The EIA Estimated That US Crude Oil Output Held Steady At A Record High Of 13.2 Million Barrels/Day For A 6th Straight Week
Gasoline prices are trading lower for a 3rd straight day and holding just a nickel above their lows of the year. Diesel prices saw a healthy bounce off of early morning lows Wednesday thanks to healthy inventory declines reported by the DOE, but have already given back those 3-cent gains this morning.
PADD 1 refinery runs jumped by 63mb/day last week (more than 10% of the region’s total run rate) as 6 weeks of maintenance at the Delta/Monroe refinery in Trainer PA comes to an end. So far that supply hasn’t dampened the enthusiasm in the market for colonial line space which continued to rally for both gasoline and diesel Wednesday, but as the refinery brings its remaining units back up (roughly another 100mb/day) that might soon change, or it may force Gulf Coast basis values to fall even lower.

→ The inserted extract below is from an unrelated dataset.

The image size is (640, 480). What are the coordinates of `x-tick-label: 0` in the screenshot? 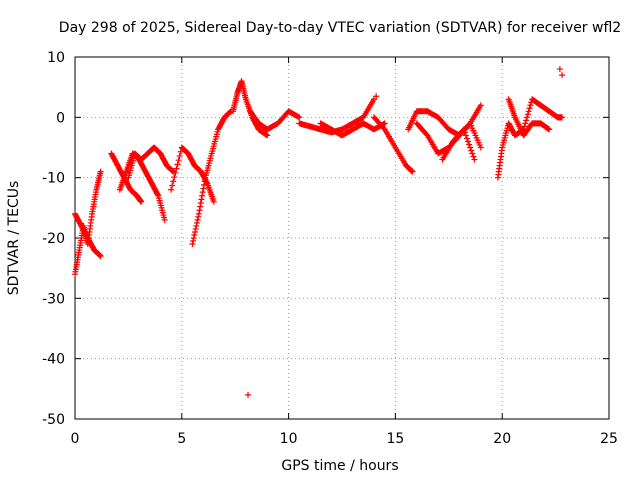 It's located at (76, 439).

Those big spreads for shipping space to New York from the gulf coast are also leaving markets across the South East shorter than normal as the big shippers decide they can make more money keeping barrels moving north rather than dropping them off along the way. So far supplies are still much better than they were last November when the world still acted like it was running out of diesel, but tight allocations and short-term terminal outages than we have experienced in the past 6-months are becoming common again.
The EIA estimated that US crude oil output held steady at a record high of 13.2 million barrels/day for a 6th straight week, despite the slowdown in drilling activity over the course of the year. The agency also changed up its weekly report structure, adding new data points to show the volumes of refinery feedstocks and natural gas liquids are being blended into the crude oil supply network, which was a big reason the EIA admitted its oil stats and demand estimates have been so wrong in recent years. The new report also will begin to split out propane inventories into a “ready for sale” category and an unfractionated category that includes Propylene which should give a more realistic view of the rapidly growing propane and petrochemical markets.
So far there have not been any plans announced to include Renewable Diesel as a line item on the weekly report, despite that fuel’s rapid expansion, which means roughly 50% of California’s diesel inventory (and demand) won’t be properly showing up on these reports.
Chinese refinery runs dipped in October after reaching a record high in September in the face of rapidly declining crack spreads. Despite the reductions, China’s refinery throughput is still 9% higher than a year ago, and the fleet of new facilities built over the past couple years are likely to continue putting pressure on facilities across the Pacific basin.